1966 aviation accident

Lufthansa Flight 005 was a scheduled flight en route from Frankfurt to Hamburg with a stopover in Bremen. The aircraft crashed just beyond the runway in Bremen just before 19:00 on 28 January 1966, in a go-around after an aborted landing. All occupants — 42 passengers and 4 crew members — died in the accident.

== General ==
Among others, seven swimmers from the Italy national swimming team, their coach, and an Italian reporter were on board the 53-passenger aircraft. The actress Ada Tschechowa, daughter of Olga Chekhova and mother of Vera Tschechowa, was also one of the victims.

== Sequence of events ==
The flight departed Frankfurt Airport on runway 25R at 5:41 PM after a slight delay of 8 minutes. The aircraft's weight at takeoff was 22148 kg, only slightly under the maximum of 22544 kg. The Convair CV-440 was fueled with 3200 L of aviation gasoline, sufficient for a flight of 5 hours, 13 minutes. This extra reserve was necessary because the crew had chosen Stuttgart Airport as their alternate destination due to poor weather conditions.
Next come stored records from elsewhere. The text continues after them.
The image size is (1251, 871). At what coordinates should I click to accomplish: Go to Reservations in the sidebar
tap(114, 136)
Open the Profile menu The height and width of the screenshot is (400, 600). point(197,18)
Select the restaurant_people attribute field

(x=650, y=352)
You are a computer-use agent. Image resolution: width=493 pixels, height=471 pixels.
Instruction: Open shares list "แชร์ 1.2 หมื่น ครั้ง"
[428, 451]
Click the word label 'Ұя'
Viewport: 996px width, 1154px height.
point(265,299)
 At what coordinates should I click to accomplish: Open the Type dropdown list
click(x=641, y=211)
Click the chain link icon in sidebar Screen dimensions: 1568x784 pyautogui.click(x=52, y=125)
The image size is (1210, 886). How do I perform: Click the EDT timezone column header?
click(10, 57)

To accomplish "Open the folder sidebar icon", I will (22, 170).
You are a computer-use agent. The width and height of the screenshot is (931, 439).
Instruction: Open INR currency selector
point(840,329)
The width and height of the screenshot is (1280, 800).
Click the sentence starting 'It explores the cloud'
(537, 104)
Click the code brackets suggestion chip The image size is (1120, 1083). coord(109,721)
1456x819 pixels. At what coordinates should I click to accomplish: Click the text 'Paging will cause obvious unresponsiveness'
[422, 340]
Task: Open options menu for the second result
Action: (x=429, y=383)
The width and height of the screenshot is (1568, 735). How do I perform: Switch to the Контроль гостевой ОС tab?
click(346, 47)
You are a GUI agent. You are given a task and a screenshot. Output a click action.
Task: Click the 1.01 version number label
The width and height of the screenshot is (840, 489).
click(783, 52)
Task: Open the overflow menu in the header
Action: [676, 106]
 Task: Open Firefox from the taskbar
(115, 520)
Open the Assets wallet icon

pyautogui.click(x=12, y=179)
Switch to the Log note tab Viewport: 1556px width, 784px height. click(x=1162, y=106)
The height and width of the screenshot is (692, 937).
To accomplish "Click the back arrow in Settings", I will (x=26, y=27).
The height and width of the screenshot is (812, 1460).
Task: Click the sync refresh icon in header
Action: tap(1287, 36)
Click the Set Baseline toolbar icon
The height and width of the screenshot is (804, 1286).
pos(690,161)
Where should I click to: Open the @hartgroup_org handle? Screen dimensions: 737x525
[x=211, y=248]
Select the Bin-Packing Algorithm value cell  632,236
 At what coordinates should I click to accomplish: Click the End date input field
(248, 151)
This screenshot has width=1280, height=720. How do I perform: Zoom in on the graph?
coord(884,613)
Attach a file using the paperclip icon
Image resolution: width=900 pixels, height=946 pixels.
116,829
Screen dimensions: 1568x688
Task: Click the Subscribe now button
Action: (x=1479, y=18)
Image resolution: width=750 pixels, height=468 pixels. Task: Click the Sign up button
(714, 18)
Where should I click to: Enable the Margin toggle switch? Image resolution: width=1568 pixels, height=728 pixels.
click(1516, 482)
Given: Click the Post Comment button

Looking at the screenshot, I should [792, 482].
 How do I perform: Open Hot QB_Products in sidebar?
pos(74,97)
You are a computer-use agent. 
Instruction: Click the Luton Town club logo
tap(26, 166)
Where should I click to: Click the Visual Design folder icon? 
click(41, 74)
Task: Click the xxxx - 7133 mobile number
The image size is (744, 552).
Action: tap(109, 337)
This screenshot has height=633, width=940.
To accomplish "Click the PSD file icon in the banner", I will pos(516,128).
At about 18:40, after about 30 minutes cruising at Flight Level 140 (14000 ft), the flight began its approach from the east to runway 27 at the Bremen Airport. The temperature was 4 degrees Celsius and the ceiling was less than 100 m. The visibility was only approximately 700 m because of heavy rains. Wind speed was 9 knots from 140 degrees. The resulting tailwind affecting the aircraft was 6 knots. The minimum weather conditions at the Bremen Airport for that Convair 440 aircraft type permitted a tailwind of no more than 5 knots.

Capitan Heinz Saalfeld began his final descent, but commenced a go-around maneuver at an approximate height of 10 m above the ground. A few moments later, at 6:51 pm, the 21.5-ton aircraft spun to the left and crashed into a field 400 m beyond the end of the runway. The remaining fuel (approximately 2500 L) ignited, causing a ground fire that was extinguished by the airport's Fire and Rescue only after 40 minutes.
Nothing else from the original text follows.